Krutrim LLM: Multilingual Foundational Model for over a Billion People
Aditya Kallappa, Palash Kamble, Abhinav Ravi, Akshat Patidar, Vinayak Dhruv, Deepak Kumar, Raghav Awasthi, Arveti Manjunath, Himanshu Gupta, Shubham Agarwal, Kumar Ashish, Gautam Bhargava, Chandra Khatri
TL;DR
Krutrim LLM introduces a 7B decoder-only Transformer trained on a 2 trillion-token corpus with a specialized Indic tokenizer to address India’s linguistic diversity. The model employs ALiBi for longer contexts, Grouped Query Attention for efficiency, continual pre-training, instruction tuning, and Direct Preference Optimization to align with human preferences, plus a WebRAG pipeline for factual accuracy. It achieves competitive English performance while outperforming state-of-the-art Indic models on multiple benchmarks and nearly matching or exceeding LLama-2 on several tasks, demonstrating robust multilingual fluency across dialects and scripts.

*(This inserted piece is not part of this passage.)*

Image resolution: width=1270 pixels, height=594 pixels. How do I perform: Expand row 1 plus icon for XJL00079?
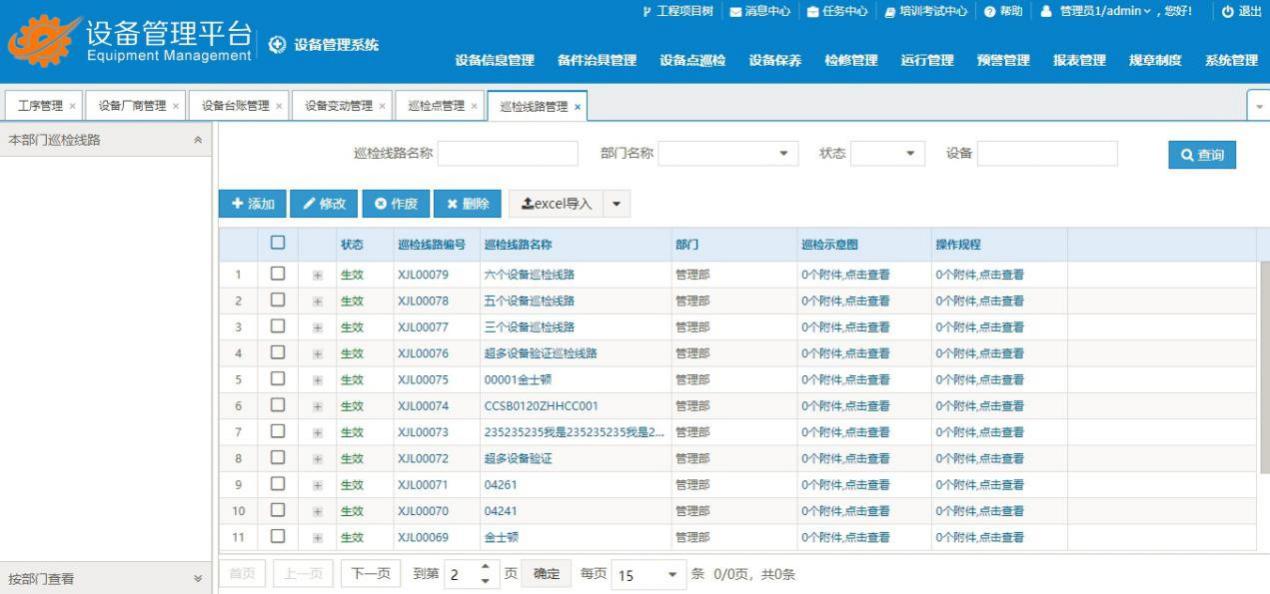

Integrated with a conversational interface, Krutrim aims to serve over 1 billion users, emphasizing ethical, context-aware, and culturally aware AI that scales across India's diverse linguistic landscape.
Abstract
India is a diverse society with unique challenges in developing AI systems, including linguistic diversity, oral traditions, data accessibility, and scalability. Existing foundation models are primarily trained on English, limiting their effectiveness for India's population. Indic languages comprise only 1 percent of Common Crawl corpora despite India representing 18 percent of the global population, leading to linguistic biases. Thousands of regional languages, dialects, and code mixing create additional representation challenges due to sparse training data. We introduce Krutrim LLM, a 2 trillion token multilingual model designed for India's linguistic landscape. It incorporates the largest known Indic dataset, mitigating data scarcity and ensuring balanced performance across dialects. Krutrim outperforms or matches state-of-the-art models on Indic benchmarks while maintaining competitive English performance. Despite being significantly smaller in training flops, Krutrim LLM matches or exceeds models like LLAMA-2 on 10 out of 16 tasks, with an average score of 0.57 versus 0.55. This evidences Krutrim's flexible multilingual fluency across diverse linguistic contexts. Krutrim is integrated with real-time search to improve factual accuracy in conversational AI applications. This enhances accessibility for over 1 billion users worldwide. Through intentional design choices addressing data imbalances, Krutrim LLM signifies meaningful progress in building ethical, globally representative AI models.